茨木のり子さん

 自分の感受性くらい

 

 ぱさぱさに乾いてゆく心を

 ひとのせいにはするな

 みずから水やりを怠っておいて

 

 ~中略~

 

 初心消えかかるのを

 暮しのせいにはするな

 そもそもが ひよわな志にすぎなかった

 

 駄目なことの一切を

 時代のせいにはするな

 わずかに光る尊厳の放棄

 

 自分の感受性くらい

 自分で守れ

 ばかものよ

 

私は詩を読むことを特に好きだとは思ったことはありません。おそらく、普通の生徒たち同様。

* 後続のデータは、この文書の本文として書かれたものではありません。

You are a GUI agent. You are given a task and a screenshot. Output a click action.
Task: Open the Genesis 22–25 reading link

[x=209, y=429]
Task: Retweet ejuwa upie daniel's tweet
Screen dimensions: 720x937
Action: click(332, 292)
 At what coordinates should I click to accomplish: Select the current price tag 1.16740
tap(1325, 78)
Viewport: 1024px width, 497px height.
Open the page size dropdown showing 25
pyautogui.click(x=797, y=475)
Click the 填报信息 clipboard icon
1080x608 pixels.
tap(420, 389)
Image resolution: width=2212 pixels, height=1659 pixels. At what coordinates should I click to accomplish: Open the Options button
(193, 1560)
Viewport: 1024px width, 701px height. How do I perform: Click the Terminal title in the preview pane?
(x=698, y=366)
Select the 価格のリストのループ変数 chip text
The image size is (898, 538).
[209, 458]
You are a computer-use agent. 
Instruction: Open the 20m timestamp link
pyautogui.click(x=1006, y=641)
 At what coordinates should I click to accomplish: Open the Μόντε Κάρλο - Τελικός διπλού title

しかし、早稲田大学の過去問を授業で取り扱ったときに、衝撃をうけ、茨木のり子さんの詩集を買ってしまいました。

 

戦前・戦中・戦後を生きた、とても強い女性です。しかし、社会はまだ女性の社会的地位を認めていない時代でした。

 

「わたしが一番きれいだったとき」

 

という詩もあります。こちらなんか特に女性としての強さを感じます。

 

 

私の美しさは私が決める。男性に評価してもらうものではない。

 

 

このようなメッセージと熱い気持ちがこちらまで届いてきそうな詩です。

 

今は女性の社会進出が是とされている時代です。戦う女性は素晴らしい!

 

自分の感受性くらい 自分で守れ ばかものよ

 

この一行に心臓をつかまれる想いを抱いたのは、はたして私だけでしょうか。